SAN ANTONIO - San Antonio continues to attract projects that will allow it to compete with bigger cities and still keep its historic flare.
The historic Mission Road Power Plant has been vacant for several years, and the plan is to transform it into a world-class sustainable energy innovation center.
Just two miles from downtown, along the banks of the San Antonio River, is the historic Mission Road Power Plant. Plans to revitalize the space and make San Antonio the smart city of the future are in the works.
"What opportunities are there for San Antonio to experiment and to grow into this very efficient city that can rely more on renewables," said Kimberly Britton, CEO of the EPIcenter.
Britton said the EPIcenter is a privately funded project with a price tag of $74.5 million. Once complete, the building will be open to the public to explore exhibits on clean energy.
"We’ll be looking at what’s coming next and what might a smart city of the future look like," Britton said.
Plans to have beautiful outdoor spaces are in the works. There are talks about having Friday movie nights and adding a restaurant on the property.

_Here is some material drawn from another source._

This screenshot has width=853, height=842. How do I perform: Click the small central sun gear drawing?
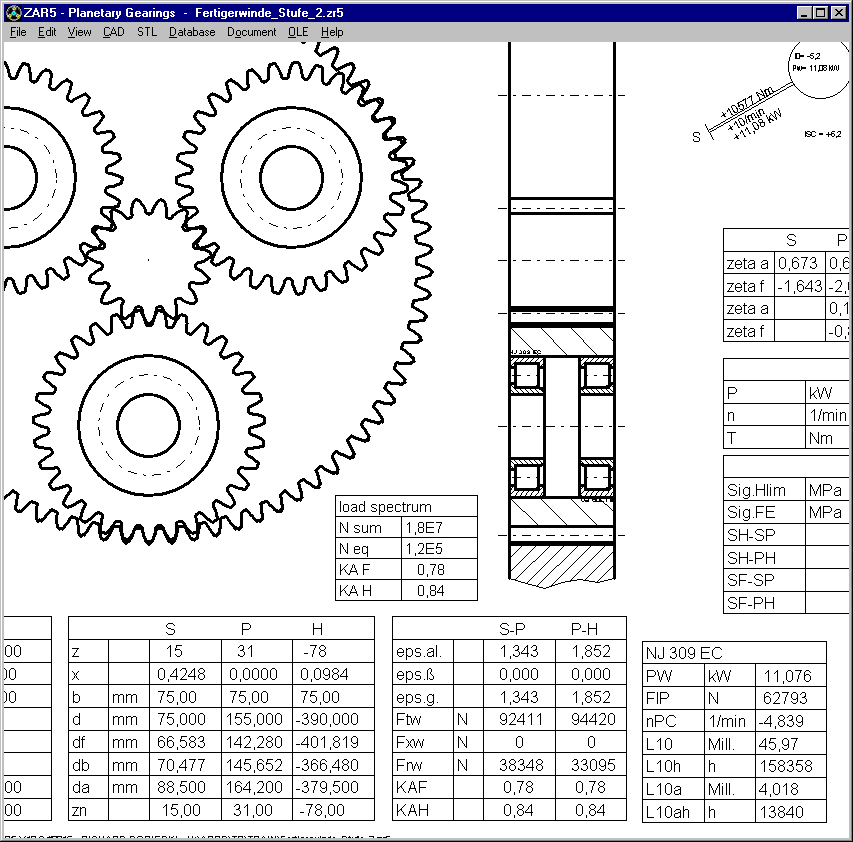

"You can come have a coffee after you’ve done a bike ride on the trail that’s right adjacent to us, because we’re right here on the river," Britton said.
The old Turbine Hall will be transformed into a conference center. The 20,000-square-foot space will have an auditorium on one side and a large concourse on the other for events.
Britton said project managers are making sure they are good stewards to the land right on the river. They’re exploring cost saving measures that minimize carbon footprint, such as water collection to reuse water and more natural ways to heat and cool the building.
This project is also offering a chance for new tech companies to go in and assist with programming.
"We’re looking at having a think tank, an incubator where new companies can merge in the clean energy space," Britton said.
It's a welcoming sign that San Antonio is a city on the rise as more tech companies are calling the Alamo City home.
The building will take at least two years to renovate. Plans to open the EPIcenter are set for 2021.